Em abril deste ano, a notícia de que o governo federal cortaria o financiamento às comunidades terapêuticas gerou muitos burburinhos. Mas a realidade é que Lula cortou o financiamento especificamente com os recursos dos fundos de assistência social. Isso não impede o financiamento de outras origens. Para mais informações, acesse o site do governo.

Pensando nesse modelo flexível proposto por Kimati, os Centros de Convivência integram bem esses serviços de saúde mental, oportunizando atividades de arte, lazer e cultura.   

Os Centros de Convivência (CECO) estão previstos no âmbito da atenção básica como unidade pública, onde são oferecidos à população em geral espaços de sociabilidade, produção e intervenção na cultura e na cidade. (Portaria 3088/2011).

Medidas preventivas giram em torno do reconhecimento do cidadão

Até o momento, falamos apenas sobre medidas corretivas. Mas quando tratamos de uma política de enfrentamento ao consumo de drogas, não só podemos, como devemos falar de medidas preventivas. Como o estado pode trabalhar para prevenir que mais pessoas se juntem aos usuários das cracolândias, além de investir em educação? Afinal, o que faz alguém procurar as drogas como fuga da realidade?

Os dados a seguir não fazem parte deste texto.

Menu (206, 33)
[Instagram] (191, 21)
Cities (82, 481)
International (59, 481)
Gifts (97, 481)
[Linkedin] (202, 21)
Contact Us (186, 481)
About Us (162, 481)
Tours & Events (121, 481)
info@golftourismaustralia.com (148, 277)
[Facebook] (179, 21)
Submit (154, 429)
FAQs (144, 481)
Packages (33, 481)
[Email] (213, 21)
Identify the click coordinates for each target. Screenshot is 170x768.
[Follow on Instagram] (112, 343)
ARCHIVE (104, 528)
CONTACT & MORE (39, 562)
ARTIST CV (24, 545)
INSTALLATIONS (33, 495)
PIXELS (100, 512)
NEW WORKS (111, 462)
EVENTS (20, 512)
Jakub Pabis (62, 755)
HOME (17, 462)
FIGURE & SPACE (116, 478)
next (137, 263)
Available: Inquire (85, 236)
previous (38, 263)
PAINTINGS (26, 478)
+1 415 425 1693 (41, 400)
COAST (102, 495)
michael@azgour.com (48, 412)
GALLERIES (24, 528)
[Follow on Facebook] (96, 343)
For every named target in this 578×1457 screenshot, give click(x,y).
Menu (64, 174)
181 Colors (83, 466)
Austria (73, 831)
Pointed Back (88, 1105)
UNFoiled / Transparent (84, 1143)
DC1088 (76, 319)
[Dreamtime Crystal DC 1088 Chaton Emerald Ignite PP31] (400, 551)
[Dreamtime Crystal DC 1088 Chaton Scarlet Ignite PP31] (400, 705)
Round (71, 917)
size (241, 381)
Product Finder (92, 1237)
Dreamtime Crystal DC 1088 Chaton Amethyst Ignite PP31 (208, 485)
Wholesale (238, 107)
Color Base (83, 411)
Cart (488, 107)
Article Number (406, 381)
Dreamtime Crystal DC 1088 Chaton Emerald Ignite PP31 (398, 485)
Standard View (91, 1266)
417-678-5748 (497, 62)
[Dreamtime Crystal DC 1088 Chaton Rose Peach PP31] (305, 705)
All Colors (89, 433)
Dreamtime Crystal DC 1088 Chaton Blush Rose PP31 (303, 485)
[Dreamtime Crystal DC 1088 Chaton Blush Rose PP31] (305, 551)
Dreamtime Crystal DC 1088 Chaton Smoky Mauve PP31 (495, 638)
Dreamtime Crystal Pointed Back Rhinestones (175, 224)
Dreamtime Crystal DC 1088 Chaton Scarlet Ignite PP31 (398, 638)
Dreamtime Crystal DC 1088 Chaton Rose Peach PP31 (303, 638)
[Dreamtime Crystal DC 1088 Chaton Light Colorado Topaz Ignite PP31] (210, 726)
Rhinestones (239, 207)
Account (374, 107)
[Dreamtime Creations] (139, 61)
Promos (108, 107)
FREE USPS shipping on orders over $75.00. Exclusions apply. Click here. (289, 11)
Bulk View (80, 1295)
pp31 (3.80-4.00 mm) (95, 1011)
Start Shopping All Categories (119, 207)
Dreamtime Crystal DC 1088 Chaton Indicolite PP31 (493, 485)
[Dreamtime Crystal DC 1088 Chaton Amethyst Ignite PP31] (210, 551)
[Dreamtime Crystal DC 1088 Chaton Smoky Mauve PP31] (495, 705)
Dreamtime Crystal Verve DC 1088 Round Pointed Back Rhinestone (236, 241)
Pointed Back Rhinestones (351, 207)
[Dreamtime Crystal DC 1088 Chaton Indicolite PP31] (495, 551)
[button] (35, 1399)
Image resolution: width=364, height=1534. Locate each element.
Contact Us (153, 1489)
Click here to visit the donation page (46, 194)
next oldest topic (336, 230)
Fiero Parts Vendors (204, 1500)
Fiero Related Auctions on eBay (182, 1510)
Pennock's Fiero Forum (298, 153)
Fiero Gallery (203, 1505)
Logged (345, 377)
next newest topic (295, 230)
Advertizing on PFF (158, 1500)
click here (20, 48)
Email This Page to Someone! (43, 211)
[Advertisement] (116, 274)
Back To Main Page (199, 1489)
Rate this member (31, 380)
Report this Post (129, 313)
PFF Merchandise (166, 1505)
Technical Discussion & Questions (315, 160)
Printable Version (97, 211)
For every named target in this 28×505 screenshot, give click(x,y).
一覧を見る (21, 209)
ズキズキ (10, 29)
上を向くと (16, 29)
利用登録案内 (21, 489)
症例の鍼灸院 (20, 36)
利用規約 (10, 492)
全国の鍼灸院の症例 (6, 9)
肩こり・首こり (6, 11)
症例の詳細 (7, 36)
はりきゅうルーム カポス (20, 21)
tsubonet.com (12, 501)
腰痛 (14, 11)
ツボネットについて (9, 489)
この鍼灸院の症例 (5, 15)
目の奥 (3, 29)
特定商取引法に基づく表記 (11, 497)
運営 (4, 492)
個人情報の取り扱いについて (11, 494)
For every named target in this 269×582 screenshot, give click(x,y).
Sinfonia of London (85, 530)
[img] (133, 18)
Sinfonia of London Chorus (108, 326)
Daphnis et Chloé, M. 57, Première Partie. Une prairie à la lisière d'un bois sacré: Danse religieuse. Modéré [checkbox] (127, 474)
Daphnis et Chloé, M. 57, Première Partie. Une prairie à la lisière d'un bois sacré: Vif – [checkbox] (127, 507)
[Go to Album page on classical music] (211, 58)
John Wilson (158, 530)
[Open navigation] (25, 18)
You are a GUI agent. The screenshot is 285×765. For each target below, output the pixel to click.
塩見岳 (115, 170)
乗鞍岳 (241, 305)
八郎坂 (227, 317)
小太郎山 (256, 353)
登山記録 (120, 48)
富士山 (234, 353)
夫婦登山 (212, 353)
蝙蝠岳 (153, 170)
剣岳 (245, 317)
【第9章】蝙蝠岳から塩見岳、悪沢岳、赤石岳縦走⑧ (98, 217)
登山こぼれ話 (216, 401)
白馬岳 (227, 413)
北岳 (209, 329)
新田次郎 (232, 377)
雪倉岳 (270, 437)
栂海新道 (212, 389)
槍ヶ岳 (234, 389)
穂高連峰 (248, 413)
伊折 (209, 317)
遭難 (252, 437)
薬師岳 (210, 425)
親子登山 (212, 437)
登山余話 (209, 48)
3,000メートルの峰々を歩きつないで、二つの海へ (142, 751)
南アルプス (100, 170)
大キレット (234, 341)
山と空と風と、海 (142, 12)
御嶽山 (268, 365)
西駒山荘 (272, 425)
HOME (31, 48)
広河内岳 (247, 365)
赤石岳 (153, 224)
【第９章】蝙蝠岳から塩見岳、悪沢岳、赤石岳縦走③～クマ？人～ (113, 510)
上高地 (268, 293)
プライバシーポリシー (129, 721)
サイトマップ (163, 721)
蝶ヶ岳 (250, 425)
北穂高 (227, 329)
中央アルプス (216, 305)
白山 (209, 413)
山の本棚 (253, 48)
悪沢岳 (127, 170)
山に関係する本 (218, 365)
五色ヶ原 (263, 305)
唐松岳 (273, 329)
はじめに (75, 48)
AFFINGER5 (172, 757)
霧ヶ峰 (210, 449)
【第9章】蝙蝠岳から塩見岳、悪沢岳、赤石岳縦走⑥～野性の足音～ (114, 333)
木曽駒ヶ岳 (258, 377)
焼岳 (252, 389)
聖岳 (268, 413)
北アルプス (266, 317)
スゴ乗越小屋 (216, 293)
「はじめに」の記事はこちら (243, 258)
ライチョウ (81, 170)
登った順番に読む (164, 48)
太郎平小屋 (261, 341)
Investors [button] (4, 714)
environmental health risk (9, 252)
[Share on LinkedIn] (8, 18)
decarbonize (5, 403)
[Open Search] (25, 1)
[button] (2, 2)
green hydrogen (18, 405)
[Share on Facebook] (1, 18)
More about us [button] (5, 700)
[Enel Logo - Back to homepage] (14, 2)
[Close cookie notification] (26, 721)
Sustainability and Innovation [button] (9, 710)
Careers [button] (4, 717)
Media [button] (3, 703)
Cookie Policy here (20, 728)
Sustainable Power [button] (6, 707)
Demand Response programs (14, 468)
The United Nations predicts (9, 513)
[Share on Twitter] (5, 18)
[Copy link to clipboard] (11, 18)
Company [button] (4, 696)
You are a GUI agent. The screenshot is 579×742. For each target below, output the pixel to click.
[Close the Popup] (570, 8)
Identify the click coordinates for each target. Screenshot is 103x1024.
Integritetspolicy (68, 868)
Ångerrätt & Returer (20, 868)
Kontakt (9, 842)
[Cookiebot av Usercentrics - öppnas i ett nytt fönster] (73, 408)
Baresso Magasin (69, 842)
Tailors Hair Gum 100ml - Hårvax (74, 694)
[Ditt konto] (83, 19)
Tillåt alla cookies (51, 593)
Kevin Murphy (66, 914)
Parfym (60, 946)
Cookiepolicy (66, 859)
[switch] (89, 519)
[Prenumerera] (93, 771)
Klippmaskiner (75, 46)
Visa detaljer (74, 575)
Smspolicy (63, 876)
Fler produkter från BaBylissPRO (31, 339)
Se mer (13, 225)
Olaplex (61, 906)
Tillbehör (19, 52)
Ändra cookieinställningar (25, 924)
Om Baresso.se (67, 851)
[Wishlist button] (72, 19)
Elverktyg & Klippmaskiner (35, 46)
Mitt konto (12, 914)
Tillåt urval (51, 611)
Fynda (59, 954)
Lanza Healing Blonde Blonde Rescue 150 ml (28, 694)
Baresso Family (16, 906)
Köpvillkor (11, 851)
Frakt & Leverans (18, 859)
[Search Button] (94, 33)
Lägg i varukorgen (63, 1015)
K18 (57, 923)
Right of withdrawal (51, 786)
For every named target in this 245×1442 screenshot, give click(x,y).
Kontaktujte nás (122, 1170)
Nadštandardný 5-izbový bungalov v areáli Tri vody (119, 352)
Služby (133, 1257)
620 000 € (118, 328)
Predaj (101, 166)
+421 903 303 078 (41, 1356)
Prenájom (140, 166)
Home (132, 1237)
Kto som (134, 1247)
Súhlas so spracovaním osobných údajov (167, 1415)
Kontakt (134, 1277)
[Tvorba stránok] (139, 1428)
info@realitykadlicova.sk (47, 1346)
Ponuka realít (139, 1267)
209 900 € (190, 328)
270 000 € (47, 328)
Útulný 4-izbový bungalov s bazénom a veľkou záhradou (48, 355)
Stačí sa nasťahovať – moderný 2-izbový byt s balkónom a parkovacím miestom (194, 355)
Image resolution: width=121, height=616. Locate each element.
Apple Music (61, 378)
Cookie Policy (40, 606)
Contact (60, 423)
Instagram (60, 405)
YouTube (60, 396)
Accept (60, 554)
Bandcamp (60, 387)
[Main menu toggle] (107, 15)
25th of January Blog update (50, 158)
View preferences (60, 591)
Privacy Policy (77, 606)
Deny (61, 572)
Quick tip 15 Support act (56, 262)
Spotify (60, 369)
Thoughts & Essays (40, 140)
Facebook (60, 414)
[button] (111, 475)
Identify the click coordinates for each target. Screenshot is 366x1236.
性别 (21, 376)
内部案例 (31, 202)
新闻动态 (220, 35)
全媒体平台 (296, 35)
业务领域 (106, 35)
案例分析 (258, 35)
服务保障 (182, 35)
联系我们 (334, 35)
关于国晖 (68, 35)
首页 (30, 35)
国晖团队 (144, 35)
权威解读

Bom, os motivos são diversos. Mas quando se trata da população mais carente, que acaba tendo menos oportunidades e sofrendo maiores abandonos, é preciso pensar em medidas que oportunizem, de alguma forma, o reconhecimento dessas pessoas dentro da sociedade. Aproveite para ler também Por que fazem corpo mole?.

Todos queremos reconhecimento. E, aqui, não se trata de uma simples oportunidade de emprego. Até porque o trabalho já costuma ter, logo de saída, esse estigma de sacrifício, dever, obrigação. Todos queremos poder sonhar com algo maior, ter a possibilidade de nos vermos nos nossos ídolos ou heróis. Por isso projetos voltados para a arte e para o esporte são tão importantes. Eles nos dão esperança de que um dia possamos nos encontrar em algo que de fato faça sentido para as nossas vidas.

Projetos sociais de prevenção
Crianças aguardam o jogo de futebol

Há dois anos, no Rio Grande do Sul, o governo do Estado disponibilizou o valor de R$ 4 milhões para serem investidos no projeto Segue o Jogo, numa parceria entre a Secretaria do Esporte e Lazer (SEL) e a Central Única das Favelas (Cufa-RS). A verba foi utilizada na “aquisição de kits de materiais esportivos destinados aos projetos sociais da Cufa-RS”.

A Central Única das Favelas é uma organização brasileira reconhecida nacional e internacionalmente nos âmbitos político, social, esportivo e cultural que existe há 20 anos. Foi criada a partir da união entre jovens de várias favelas que buscavam espaços para expressarem suas atitudes, questionamentos ou simplesmente sua vontade de viver.

Ainda no estado gaúcho, mais precisamente, na cidade de Novo Hamburgo, o projeto Núcleo de Orquestras Jovens, da Secretaria da Cultura e da Secretaria da Educação em parceria com o Instituto Arlindo Ruggeri, vem, desde 2018, captando alunos das escolas municipais e oferecendo a eles “acesso gratuito a aulas de instrumentos como violino, violoncelo e instrumentos de sopro”.

Henrique Macário Santos da Silva, professor de violino, que também foi aluno de um projeto social, destaca a evolução dos alunos não apenas musicalmente, mas também como seres humanos. “A música amplia horizontes, promove a socialização e desenvolve habilidades cognitivas essenciais”, ressalta ele.

O site Sou + Favela reúne notícias de diversos outros projetos sociais, entre eles, o Instituto Esporte na Favela, idealizado por Emerson Moura. Jogador de futebol de clubes do Brasil, Japão e Europa, Moura vem coordenando projetos esportivos há 16 anos e impactando a vida de milhares de crianças.

Só consegui realizar meu sonho porque comecei em um projeto social quando era criança. Hoje quero retribuir tudo que fizeram por mim.

É preciso cobrar do governo as políticas de prevenção. Afinal, prevenir é sempre mais fácil e mais barato do que remediar.